KUOW Photo/Joshua McNichols

Various indicators show a slowdown in the real estate market in the central Puget Sound area. That has raised hopes that homes could become much more affordable soon.

Don't hold your breath.

According to data from Zillow, it’s true that average home values have come down by about 6% since the real estate market peaked in April.

Over a third of homes for sale have been cutting their price lately, but those savings are eclipsed by the 48% increase in home values since September of 2019, just before the pandemic.

"The key to making housing more affordable is an increase in supply," said Orphe Divounguy, a senior economist at Zillow.

There are many reasons the supply of homes is constrained: Restrictive zoning policies, for example. Now, market forces are worsening that underlying shortage. A major problem, currently, is that home owners are not selling.

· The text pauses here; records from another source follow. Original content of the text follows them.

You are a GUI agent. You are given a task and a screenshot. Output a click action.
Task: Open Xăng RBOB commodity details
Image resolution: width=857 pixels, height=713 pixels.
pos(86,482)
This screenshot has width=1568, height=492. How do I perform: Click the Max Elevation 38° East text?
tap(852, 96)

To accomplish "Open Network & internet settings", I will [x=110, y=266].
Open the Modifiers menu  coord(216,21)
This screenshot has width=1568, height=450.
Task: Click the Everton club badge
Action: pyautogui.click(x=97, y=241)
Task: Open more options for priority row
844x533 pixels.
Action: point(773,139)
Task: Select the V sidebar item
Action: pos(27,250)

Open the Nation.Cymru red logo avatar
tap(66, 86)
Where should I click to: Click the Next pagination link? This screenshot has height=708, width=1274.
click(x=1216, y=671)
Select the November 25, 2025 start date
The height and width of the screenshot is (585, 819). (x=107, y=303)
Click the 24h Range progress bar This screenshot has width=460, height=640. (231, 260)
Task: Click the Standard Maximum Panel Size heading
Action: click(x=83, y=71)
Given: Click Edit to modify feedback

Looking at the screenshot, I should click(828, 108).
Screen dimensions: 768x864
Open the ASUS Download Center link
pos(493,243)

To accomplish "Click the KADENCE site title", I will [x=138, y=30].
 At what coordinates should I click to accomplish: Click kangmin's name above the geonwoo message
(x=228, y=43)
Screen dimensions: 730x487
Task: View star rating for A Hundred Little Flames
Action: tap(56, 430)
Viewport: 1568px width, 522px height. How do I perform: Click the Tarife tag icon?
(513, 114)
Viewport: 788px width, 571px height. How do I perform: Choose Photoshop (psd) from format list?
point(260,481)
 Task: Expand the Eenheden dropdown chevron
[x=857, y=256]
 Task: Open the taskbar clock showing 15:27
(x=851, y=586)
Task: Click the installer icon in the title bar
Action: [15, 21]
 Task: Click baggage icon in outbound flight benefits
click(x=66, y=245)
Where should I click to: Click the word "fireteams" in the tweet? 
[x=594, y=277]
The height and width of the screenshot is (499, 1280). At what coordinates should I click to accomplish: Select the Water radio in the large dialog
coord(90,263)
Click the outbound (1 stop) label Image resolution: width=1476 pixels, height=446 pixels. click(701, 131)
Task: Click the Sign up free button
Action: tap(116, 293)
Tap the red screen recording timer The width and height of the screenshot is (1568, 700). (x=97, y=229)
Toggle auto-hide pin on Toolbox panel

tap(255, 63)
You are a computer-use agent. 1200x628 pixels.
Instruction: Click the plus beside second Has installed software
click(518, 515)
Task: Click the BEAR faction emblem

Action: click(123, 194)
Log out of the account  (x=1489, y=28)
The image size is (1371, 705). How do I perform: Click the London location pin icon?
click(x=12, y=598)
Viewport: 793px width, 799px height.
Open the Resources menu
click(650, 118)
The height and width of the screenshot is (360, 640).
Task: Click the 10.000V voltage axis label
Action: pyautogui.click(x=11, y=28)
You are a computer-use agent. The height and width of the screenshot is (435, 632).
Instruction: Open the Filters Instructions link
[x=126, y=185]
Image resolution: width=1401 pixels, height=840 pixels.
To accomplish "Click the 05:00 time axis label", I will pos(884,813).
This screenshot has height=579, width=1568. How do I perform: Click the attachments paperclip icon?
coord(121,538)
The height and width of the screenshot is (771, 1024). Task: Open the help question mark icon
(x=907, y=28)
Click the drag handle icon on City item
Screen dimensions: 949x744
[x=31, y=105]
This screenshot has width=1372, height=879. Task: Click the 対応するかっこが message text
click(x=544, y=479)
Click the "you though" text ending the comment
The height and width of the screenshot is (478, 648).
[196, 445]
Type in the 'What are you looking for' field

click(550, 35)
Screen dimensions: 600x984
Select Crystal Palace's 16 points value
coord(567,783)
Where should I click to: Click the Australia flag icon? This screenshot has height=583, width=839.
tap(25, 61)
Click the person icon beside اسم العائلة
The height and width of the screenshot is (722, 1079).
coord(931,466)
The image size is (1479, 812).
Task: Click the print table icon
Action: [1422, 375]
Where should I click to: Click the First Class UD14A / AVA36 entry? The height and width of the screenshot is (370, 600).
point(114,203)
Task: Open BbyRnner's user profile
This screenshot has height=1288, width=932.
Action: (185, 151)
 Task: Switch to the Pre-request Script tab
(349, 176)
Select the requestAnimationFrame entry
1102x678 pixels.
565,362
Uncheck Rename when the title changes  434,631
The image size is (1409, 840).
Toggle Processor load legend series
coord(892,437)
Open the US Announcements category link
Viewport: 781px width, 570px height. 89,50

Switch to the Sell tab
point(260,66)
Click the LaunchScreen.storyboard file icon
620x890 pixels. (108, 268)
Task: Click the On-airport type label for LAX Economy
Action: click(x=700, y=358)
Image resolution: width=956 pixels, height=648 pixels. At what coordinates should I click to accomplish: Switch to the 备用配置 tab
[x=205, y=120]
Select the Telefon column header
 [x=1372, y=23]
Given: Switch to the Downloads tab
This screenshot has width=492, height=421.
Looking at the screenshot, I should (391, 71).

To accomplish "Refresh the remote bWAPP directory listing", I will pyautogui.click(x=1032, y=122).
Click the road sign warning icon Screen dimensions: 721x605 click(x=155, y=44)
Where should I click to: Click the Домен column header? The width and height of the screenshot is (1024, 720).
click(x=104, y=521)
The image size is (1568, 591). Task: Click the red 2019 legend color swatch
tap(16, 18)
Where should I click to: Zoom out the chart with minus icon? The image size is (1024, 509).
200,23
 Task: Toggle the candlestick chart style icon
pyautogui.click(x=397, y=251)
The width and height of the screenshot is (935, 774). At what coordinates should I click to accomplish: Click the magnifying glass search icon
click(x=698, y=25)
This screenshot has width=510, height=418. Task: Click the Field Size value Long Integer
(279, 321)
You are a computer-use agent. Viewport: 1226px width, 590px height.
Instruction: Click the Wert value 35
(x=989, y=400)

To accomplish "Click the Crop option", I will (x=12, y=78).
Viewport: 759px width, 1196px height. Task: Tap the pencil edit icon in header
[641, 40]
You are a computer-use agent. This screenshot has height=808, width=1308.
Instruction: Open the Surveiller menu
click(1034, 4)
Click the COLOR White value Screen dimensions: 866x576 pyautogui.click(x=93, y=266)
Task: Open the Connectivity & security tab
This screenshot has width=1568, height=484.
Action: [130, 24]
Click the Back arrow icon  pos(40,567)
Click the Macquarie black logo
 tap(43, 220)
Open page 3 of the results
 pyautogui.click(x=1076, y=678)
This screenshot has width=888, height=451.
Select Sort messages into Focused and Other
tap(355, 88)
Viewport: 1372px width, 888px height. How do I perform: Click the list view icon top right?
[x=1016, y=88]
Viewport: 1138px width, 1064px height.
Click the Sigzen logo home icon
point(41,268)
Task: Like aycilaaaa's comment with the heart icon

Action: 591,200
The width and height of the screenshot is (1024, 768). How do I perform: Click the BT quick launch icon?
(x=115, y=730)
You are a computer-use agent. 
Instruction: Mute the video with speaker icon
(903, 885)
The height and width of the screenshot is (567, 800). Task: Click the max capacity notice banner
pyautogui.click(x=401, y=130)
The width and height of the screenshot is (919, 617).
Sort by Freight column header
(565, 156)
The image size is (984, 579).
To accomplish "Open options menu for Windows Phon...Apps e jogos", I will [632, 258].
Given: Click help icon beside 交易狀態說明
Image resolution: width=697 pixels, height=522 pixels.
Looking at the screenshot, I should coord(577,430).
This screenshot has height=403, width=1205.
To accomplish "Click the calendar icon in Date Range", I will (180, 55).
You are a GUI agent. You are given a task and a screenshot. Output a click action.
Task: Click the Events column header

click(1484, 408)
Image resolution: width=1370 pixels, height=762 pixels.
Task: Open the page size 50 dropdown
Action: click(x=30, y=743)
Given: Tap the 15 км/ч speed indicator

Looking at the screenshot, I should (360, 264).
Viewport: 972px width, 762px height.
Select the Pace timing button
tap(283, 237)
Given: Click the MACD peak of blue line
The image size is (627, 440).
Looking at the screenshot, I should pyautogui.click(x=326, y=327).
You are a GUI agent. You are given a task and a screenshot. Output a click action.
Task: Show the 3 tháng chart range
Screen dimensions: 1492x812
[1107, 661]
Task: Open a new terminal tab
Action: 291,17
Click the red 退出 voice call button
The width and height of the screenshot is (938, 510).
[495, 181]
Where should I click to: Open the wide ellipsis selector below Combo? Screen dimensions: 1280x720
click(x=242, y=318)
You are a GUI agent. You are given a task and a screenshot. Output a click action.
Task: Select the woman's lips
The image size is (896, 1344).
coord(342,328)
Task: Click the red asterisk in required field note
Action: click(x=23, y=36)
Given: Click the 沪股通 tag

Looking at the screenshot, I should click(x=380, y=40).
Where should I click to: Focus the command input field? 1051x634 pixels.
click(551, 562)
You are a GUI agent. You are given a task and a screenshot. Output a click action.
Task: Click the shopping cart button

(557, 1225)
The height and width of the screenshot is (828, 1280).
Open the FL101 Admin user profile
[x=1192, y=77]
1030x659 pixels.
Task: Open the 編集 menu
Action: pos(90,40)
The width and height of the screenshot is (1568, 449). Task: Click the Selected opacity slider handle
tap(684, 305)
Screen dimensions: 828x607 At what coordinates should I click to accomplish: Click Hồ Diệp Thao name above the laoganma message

"They are locked into these low 2.5%, 3% fixed rate mortgages, and they’re not willing to trade them for a much higher rate today," Divounguy said.

Mortgage rates today are around 7%.

Nationally, the supply of homes for sale is 3% higher than it was a year ago, but still 38% lower than in 2019.

These underlying factors have led home values to rise beyond what most people in Seattle can afford.

"In Seattle, homes are about 26% above where they would need to be for affordability to return to normal," Divounguy said.

What can the average household afford?

The average annual household income in King County is $100,000, according to 2020 census data. In Seattle, it's $97,000.

At those income levels, assuming current interest rates and a 20% down payment, this hypothetical average household could afford a home that costs $350,000 or less.

On Zillow, there are no single family homes available at this price in Seattle (as of noon on October 28). There are two townhouses under that price cap.

Condos are more abundant, though monthly HOA fees mean that our hypothetical average household could only afford to spend $323,000 on a condo.

There are 28 condos listed in Seattle on Zillow at that price, mostly in older buildings.


Of course, many people earn far less than this average household income. For many of these households, there's almost nothing to buy.

Renters who wish to buy a home of their own, but cannot find anything, stay in the rental market. That increased competition allows landlords seeking to recoup pandemic losses to raise rents.

According to rent-tracking website Dwellsy, average (median) rent in the greater Seattle metro area (which includes Tacoma, Bellevue, Everett) is $2,365, which is $375 higher than a year ago.

As with home prices, recent monthly rent decreases of 1% or so are overwhelmed by the average annual increase of 18.5% over the last year.


The National Association of Home Builders has suggested cities should allow more "missing middle" housing. In Seattle, this could mean opening up areas currently reserved for single family homes (along with one backyard cottage and mother-in-law apartment) for the development of townhomes and small apartment or condo buildings.

However, many experts say it could take decades for zoning reforms like that to drive prices down far enough that most everyone can afford to buy something, even if it's small. For that reason, these experts say government (and taxpayers) or private companies that drive job growth would need to pay much higher subsidies to bring costs down.

The NAHB has also called on the Biden administration to suspend tariffs on lumber from Canada and invest heavily in training new skilled construction workers.